Firewall Wizards mailing list archives

Re: Info Request: Looking for alternatives in HA/Load balancingfirewalls that are also scalable and modular. . .


From: Jan Tietze <jan.tietze () netheads de>
Date: Tue, 11 Apr 2006 21:58:13 +0200

David Lang schrieb:

On Sat, 8 Apr 2006, Jan Tietze wrote:

On Fri, 7 Apr 2006 16:06:42 -0400, "Paul Melson" <pmelson () gmail com> wrote:

Sounds like a big firewall. I'm curious, though, as to why load-balancing
is a requirement.  My experience has been that an appropriately-sized
single
firewall as part of a fail-over pair is more reliable and performs better
than a comparable load-balanced firewall.

I'd say that's really implementation specific. I can see why this would be the case, but that really depends on the actual solution.

I was actually thinking more about reliability (because even though poor active-active clustering capabilities are common, this doesn't mean that active-active clusters per se don't work well; it might just mean that people buy poor implementations) than performance (because it is possible to scale almost linearly in my experience) when I made that comment; however in my experience it is valid for performance as well.

unless you have a seperate device doing the load balancing you end up with the situation where the traffic arrives at firewall A that firewall B has the state info for (since there isn't any firewall I am aware of that will let you sync full state info in real time for any traffic loads high enough to actually need load balancing). When this situation takes place firewall A now needs to notice that the traffic should be on firewall B and forward the traffic to that box.
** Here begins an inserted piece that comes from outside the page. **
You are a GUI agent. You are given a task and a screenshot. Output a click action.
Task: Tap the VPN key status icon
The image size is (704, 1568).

Or you can have the traffic flushed to all nodes of the cluster simultaneously by the switches in front of it; think multicast. The firewalls could distribute new connections to nodes based on a hash function over some part of the IP headers, thus eliminating the need for immediate state table change sync, then replicate slowly, like every 50 ms, usually over a dedicated heartbeat channel, the updates to their state tables and redistribution of processing load. This is one mode of operating the product I mentioned.
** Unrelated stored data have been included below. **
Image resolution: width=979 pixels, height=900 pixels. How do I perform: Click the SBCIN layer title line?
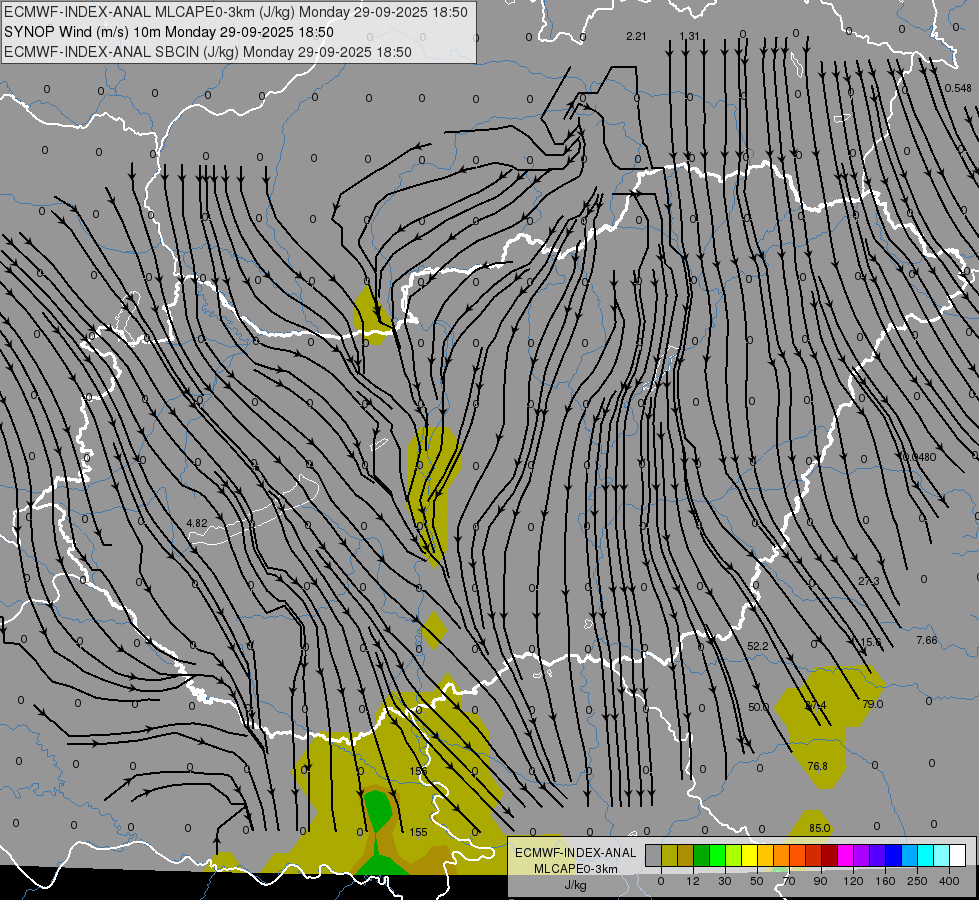[208, 52]
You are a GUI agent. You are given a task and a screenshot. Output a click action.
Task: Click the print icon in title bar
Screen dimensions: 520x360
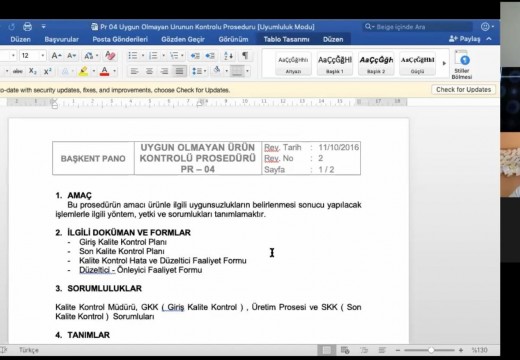coord(27,26)
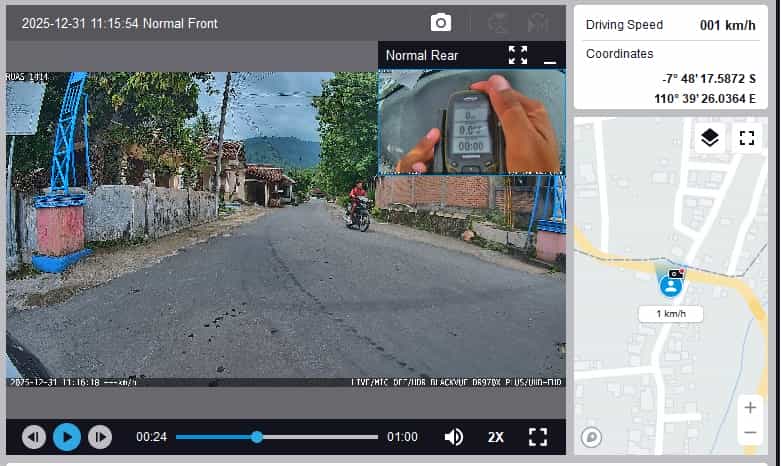Zoom out on the map
The image size is (781, 466).
[x=749, y=432]
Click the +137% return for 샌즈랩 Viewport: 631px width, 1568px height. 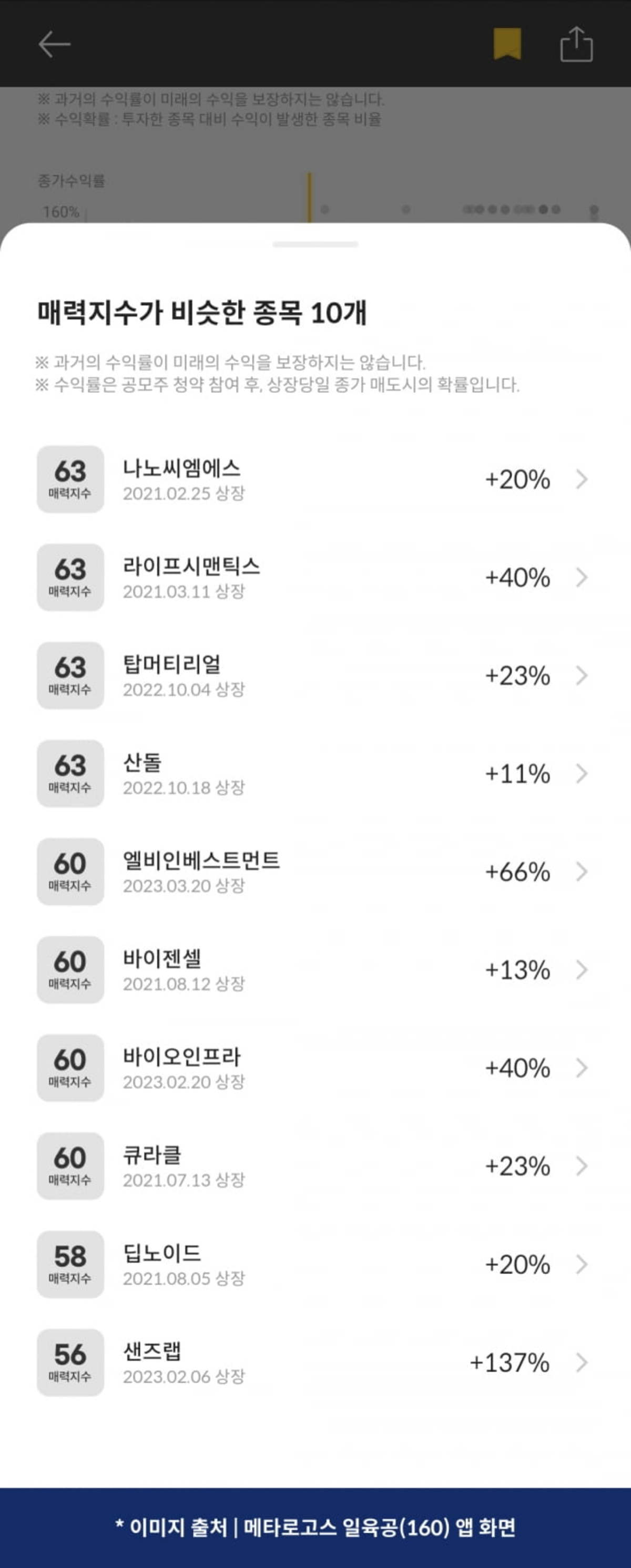[509, 1363]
since a single firewall can saturate a gig ethernet line nowdays (even "slow" application proxy firewalls can do this easily per vendor specs, which indicates that they probably are close enough to doing so in real life that this is an issue), if you really need load balancing where do you get the bandwidth to do this?

Using this approach you don't need to redistribute traffic; you just have another node process the traffic, but it continues to arrive at all nodes.

David Lang

The only other firewall vendor I can think of that does (or at least
claims
to do) load-balancing is Symantec Enterprise Firewall. However, you may
also want to look at third-party load-balancing solutions like Radware
FireProof or Foundry ServerIron.

StoneSoft StoneGate has really neat clustering with dynamic re-distribution of load etc. They also used to do deliver load balancing solutions for Checkpoint for a long time.